BEGIN
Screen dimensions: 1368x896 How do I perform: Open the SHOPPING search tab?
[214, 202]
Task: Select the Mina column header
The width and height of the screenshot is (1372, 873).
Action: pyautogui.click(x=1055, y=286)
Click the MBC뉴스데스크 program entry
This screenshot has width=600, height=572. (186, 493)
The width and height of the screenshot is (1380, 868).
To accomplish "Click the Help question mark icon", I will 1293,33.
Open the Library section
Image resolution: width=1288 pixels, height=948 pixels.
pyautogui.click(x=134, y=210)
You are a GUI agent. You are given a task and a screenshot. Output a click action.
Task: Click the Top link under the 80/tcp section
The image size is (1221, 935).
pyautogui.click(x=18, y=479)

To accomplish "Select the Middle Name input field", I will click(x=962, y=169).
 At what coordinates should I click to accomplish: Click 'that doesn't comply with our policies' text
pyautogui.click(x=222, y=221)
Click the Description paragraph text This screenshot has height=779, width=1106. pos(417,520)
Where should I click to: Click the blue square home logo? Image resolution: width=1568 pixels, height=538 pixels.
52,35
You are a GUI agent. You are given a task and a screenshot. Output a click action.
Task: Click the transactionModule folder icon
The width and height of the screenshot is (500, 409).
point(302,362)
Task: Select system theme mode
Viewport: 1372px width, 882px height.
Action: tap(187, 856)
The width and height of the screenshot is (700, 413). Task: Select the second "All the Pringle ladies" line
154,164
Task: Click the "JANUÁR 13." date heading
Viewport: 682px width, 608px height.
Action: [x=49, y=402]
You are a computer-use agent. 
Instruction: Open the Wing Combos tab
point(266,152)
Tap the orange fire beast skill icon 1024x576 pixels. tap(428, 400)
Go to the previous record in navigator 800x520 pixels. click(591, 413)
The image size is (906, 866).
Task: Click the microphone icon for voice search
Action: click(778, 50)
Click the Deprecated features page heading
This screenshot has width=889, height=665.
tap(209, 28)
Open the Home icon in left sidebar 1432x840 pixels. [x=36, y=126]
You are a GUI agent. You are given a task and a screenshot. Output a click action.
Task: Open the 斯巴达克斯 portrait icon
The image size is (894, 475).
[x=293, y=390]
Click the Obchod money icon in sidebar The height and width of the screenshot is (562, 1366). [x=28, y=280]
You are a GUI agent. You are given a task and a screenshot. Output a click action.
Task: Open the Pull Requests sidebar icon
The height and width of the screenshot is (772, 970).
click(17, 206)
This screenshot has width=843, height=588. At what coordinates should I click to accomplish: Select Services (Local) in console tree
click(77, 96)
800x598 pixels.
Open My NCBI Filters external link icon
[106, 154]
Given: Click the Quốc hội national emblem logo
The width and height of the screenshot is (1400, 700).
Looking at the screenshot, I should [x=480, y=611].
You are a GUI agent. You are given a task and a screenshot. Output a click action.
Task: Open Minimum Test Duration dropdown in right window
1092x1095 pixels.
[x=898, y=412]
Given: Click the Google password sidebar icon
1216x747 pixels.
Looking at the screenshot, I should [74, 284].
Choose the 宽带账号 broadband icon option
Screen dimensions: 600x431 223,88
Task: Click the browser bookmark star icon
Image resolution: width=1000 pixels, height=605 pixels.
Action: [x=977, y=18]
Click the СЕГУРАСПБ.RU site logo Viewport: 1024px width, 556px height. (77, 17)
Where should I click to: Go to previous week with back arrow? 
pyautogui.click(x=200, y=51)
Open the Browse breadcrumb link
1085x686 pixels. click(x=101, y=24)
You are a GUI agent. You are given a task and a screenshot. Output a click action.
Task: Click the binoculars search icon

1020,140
END
■ THE PROBLEM: Nothing may be omitted. Restate all of the entries exactly.

■ ANSWER TO THIS TASK:
Screen dimensions: 1368x896 How do I perform: Open the SHOPPING search tab?
[214, 202]
Task: Select the Mina column header
The width and height of the screenshot is (1372, 873).
Action: pyautogui.click(x=1055, y=286)
Click the MBC뉴스데스크 program entry
This screenshot has width=600, height=572. (186, 493)
The width and height of the screenshot is (1380, 868).
To accomplish "Click the Help question mark icon", I will 1293,33.
Open the Library section
Image resolution: width=1288 pixels, height=948 pixels.
pyautogui.click(x=134, y=210)
You are a GUI agent. You are given a task and a screenshot. Output a click action.
Task: Click the Top link under the 80/tcp section
The image size is (1221, 935).
pyautogui.click(x=18, y=479)

To accomplish "Select the Middle Name input field", I will click(x=962, y=169).
 At what coordinates should I click to accomplish: Click 'that doesn't comply with our policies' text
pyautogui.click(x=222, y=221)
Click the Description paragraph text This screenshot has height=779, width=1106. pos(417,520)
Where should I click to: Click the blue square home logo? Image resolution: width=1568 pixels, height=538 pixels.
52,35
You are a GUI agent. You are given a task and a screenshot. Output a click action.
Task: Click the transactionModule folder icon
The width and height of the screenshot is (500, 409).
point(302,362)
Task: Select system theme mode
Viewport: 1372px width, 882px height.
Action: tap(187, 856)
The width and height of the screenshot is (700, 413). Task: Select the second "All the Pringle ladies" line
154,164
Task: Click the "JANUÁR 13." date heading
Viewport: 682px width, 608px height.
Action: [x=49, y=402]
You are a computer-use agent. 
Instruction: Open the Wing Combos tab
point(266,152)
Tap the orange fire beast skill icon 1024x576 pixels. tap(428, 400)
Go to the previous record in navigator 800x520 pixels. click(591, 413)
The image size is (906, 866).
Task: Click the microphone icon for voice search
Action: click(778, 50)
Click the Deprecated features page heading
This screenshot has width=889, height=665.
tap(209, 28)
Open the Home icon in left sidebar 1432x840 pixels. [x=36, y=126]
You are a GUI agent. You are given a task and a screenshot. Output a click action.
Task: Open the 斯巴达克斯 portrait icon
The image size is (894, 475).
[x=293, y=390]
Click the Obchod money icon in sidebar The height and width of the screenshot is (562, 1366). [x=28, y=280]
You are a GUI agent. You are given a task and a screenshot. Output a click action.
Task: Open the Pull Requests sidebar icon
The height and width of the screenshot is (772, 970).
click(17, 206)
This screenshot has width=843, height=588. At what coordinates should I click to accomplish: Select Services (Local) in console tree
click(77, 96)
800x598 pixels.
Open My NCBI Filters external link icon
[106, 154]
Given: Click the Quốc hội national emblem logo
The width and height of the screenshot is (1400, 700).
Looking at the screenshot, I should [x=480, y=611].
You are a GUI agent. You are given a task and a screenshot. Output a click action.
Task: Open Minimum Test Duration dropdown in right window
1092x1095 pixels.
[x=898, y=412]
Given: Click the Google password sidebar icon
1216x747 pixels.
Looking at the screenshot, I should [74, 284].
Choose the 宽带账号 broadband icon option
Screen dimensions: 600x431 223,88
Task: Click the browser bookmark star icon
Image resolution: width=1000 pixels, height=605 pixels.
Action: [x=977, y=18]
Click the СЕГУРАСПБ.RU site logo Viewport: 1024px width, 556px height. (77, 17)
Where should I click to: Go to previous week with back arrow? 
pyautogui.click(x=200, y=51)
Open the Browse breadcrumb link
1085x686 pixels. click(x=101, y=24)
You are a GUI agent. You are given a task and a screenshot. Output a click action.
Task: Click the binoculars search icon

1020,140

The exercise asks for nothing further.